Étant Maître Écossais de Saint-André, le parcours maçonnique de l’auteur s’est déroulé exclusivement au sein de loges travaillant au sein du Régime Écossais Rectifié. Il y a accompli le cursus de la 1ere classe, dite symbolique, sur laquelle on reviendra dans cet exposé.

Ses connaissances des autres rites et des systèmes qui leur sont propres se bornent à une simple prise en compte de leur existence. Pour comprendre quelles étaient les frontières du RER, il a fallu rendre visites à d’autres loges pratiquant d’autres rites dont l’éloignement varie considérablement. Certains rites, certaines pratiques, peuvent être très proches du RER tandis que d’autres y sont totalement étrangers, voire hostiles. Dans un cas comme dans l’autre, il importe de connaître les frontières qui fondent la singularité (c’est-à-dire le caractère singulier et unique) du Régime Écossais Rectifié, en tant qu’expression à part entière de l’Ordre.

Ainsi, lorsque qu’il est question d’Ordre dans ce propos, il est fait exclusivement référence à celui porté par le Régime Écossais Rectifié dont la deuxième classe, dite de l’Ordre Intérieur et d’essence chevaleresque, donne l’indice d’un Ordre bien distinct et séparé de toute autre idée que l’on peut se faire de l’Ordre maçonnique.

Introduction : Vous appartenez à l’Ordre d’un temple qui est détruit.

Est-il nécessaire de rappeler en premier lieu qu’une large partie du monde maçonnique aime à se revendiquer fièrement une paternité quasi directe avec un certain Ordre du temple ? Ordre qui n’est pas toujours bien défini d’ailleurs dans l’esprit de certains frères mais qui, par une opération plus ou moins mystique et aléatoire (n’ayant bien sûr aucun lien avec une quelconque croyance religieuse), leur permettrait d’atteindre passivement, en restant sur les colonnes et en « passant à travers le rite », les plus hauts degrés de la sagesse divine, ce qui n’est pas sans laisser planer le doute sur le sérieux de cette approche et sur l’authenticité initiatique de ces loges qui ne craignent pas de professer des enseignements largement erronés[1].

Si vous ne l’aviez pas encore remarqué, le Temple de Salomon, qui est le « Type Vrai de la Franc-Maçonnerie »[2] est un temple qui fut détruit à maintes reprises et qui n’existe plus aujourd’hui. Certains mêmes aiment à suggérer qu’il ne fut que légendaire et que sa seule existence symbolique suffira aux maçons pour commémorer le Temple idéal.

N’insistons pas davantage sur ce sujet qui continue de faire couler l’encre des spécialistes. Quoi qu’il en soit, la revendication de notre appartenance à un tel « Ordre du Temple », nous force, si l’on veut être sérieux et honnête avec nous-mêmes, à nous interroger sur le type d’Ordre auquel nous nous flattons d’appartenir.

          I.         La franc-maçonnerie est-elle un Ordre caché?

> LIGNES DE DONNÉES

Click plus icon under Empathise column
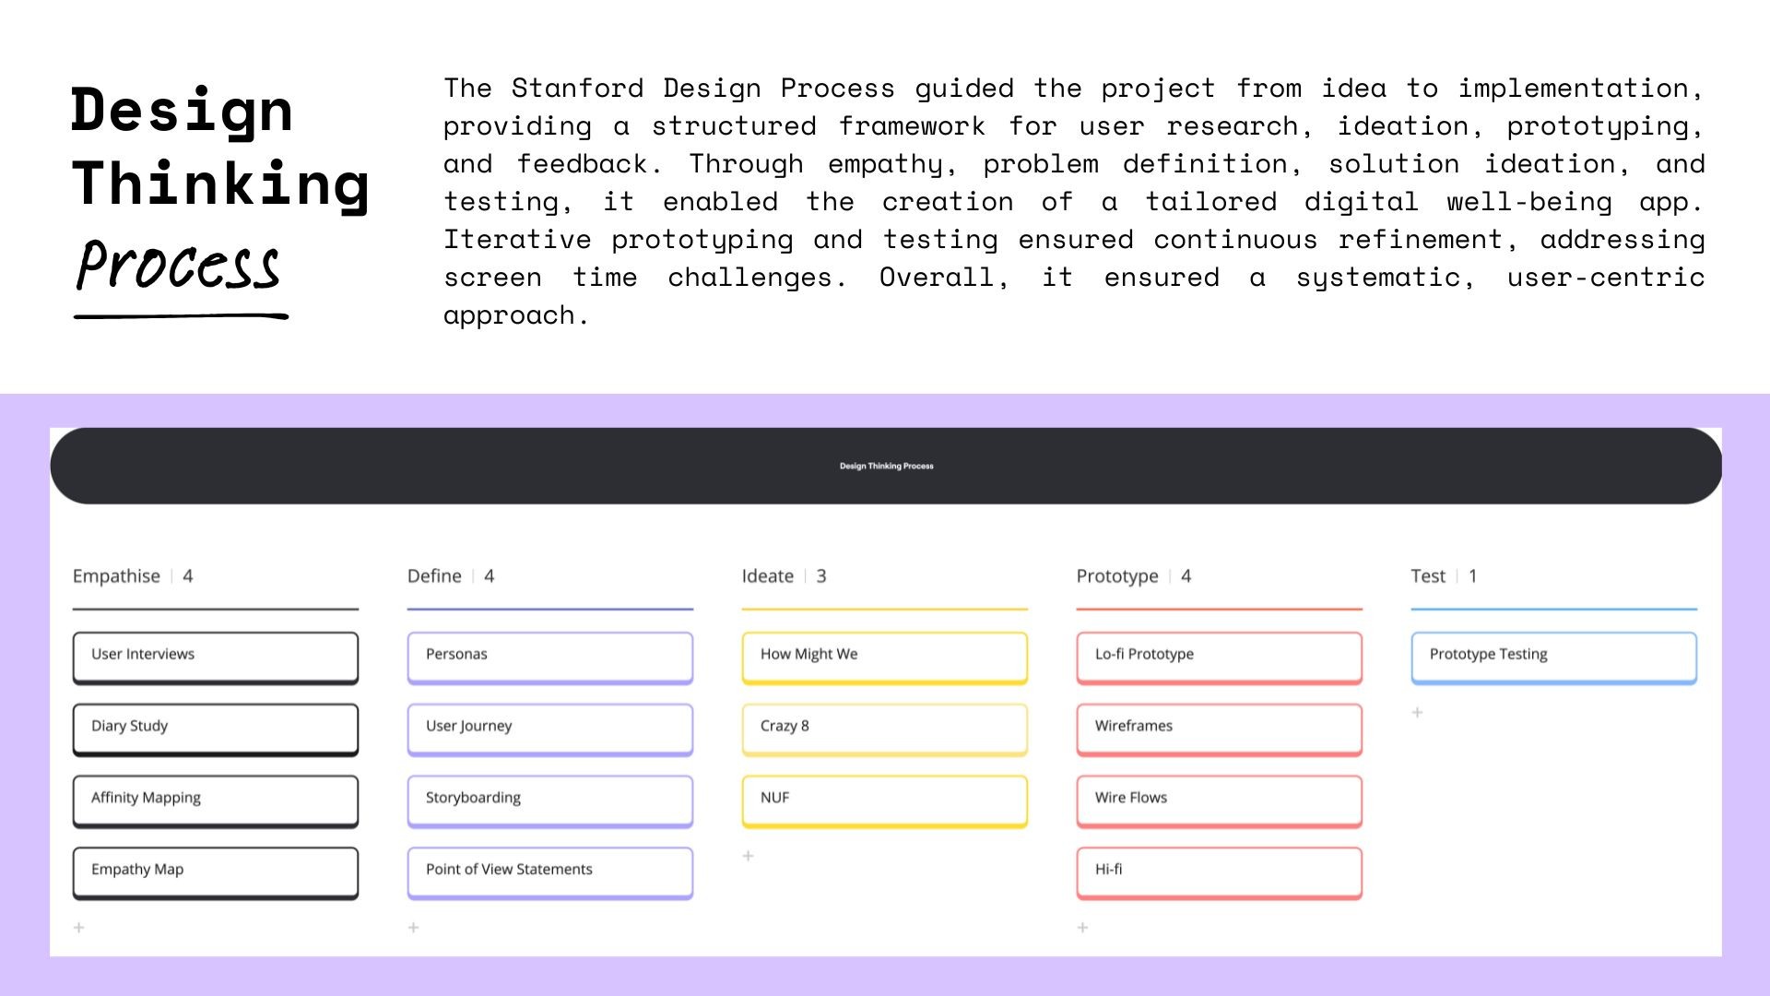pyautogui.click(x=79, y=928)
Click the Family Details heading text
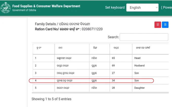 pyautogui.click(x=62, y=24)
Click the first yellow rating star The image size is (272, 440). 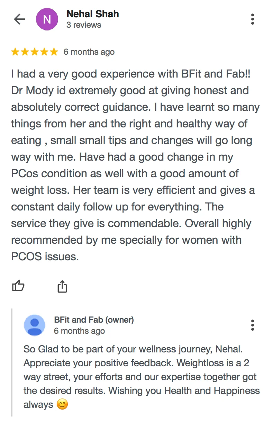(x=15, y=52)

> ÉNONCÉ 1
D'après l'extrait sur le Régime Écossais Rectifié, pourquoi l'auteur a-t-il rendu visite à des loges pratiquant d'autres rites ? Répondez en une à trois phrases.
> ÉNONCÉ 2
Recopiez le passage de l'extrait sur le Régime Écossais Rectifié compris entre « Si vous ne l’aviez » et « nous flattons d’appartenir. », bornes incluses, en renommant « Temple de Salomon » en « Temple de Jérusalem ».

> CORRIGÉ DÉTAILLÉ 1
L'auteur s'est rendu dans des loges pratiquant d'autres rites pour comprendre quelles étaient les frontières du RER, car sa connaissance de ces rites se bornait à une simple prise en compte de leur existence. Selon le texte, il importe en effet de connaître ces frontières, qui fondent la singularité du Régime Écossais Rectifié en tant qu'expression à part entière de l'Ordre.

> CORRIGÉ DÉTAILLÉ 2
Si vous ne l’aviez pas encore remarqué, le Temple de Jérusalem, qui est le « Type Vrai de la Franc-Maçonnerie »[2] est un temple qui fut détruit à maintes reprises et qui n’existe plus aujourd’hui. Certains mêmes aiment à suggérer qu’il ne fut que légendaire et que sa seule existence symbolique suffira aux maçons pour commémorer le Temple idéal.

N’insistons pas davantage sur ce sujet qui continue de faire couler l’encre des spécialistes. Quoi qu’il en soit, la revendication de notre appartenance à un tel « Ordre du Temple », nous force, si l’on veut être sérieux et honnête avec nous-mêmes, à nous interroger sur le type d’Ordre auquel nous nous flattons d’appartenir.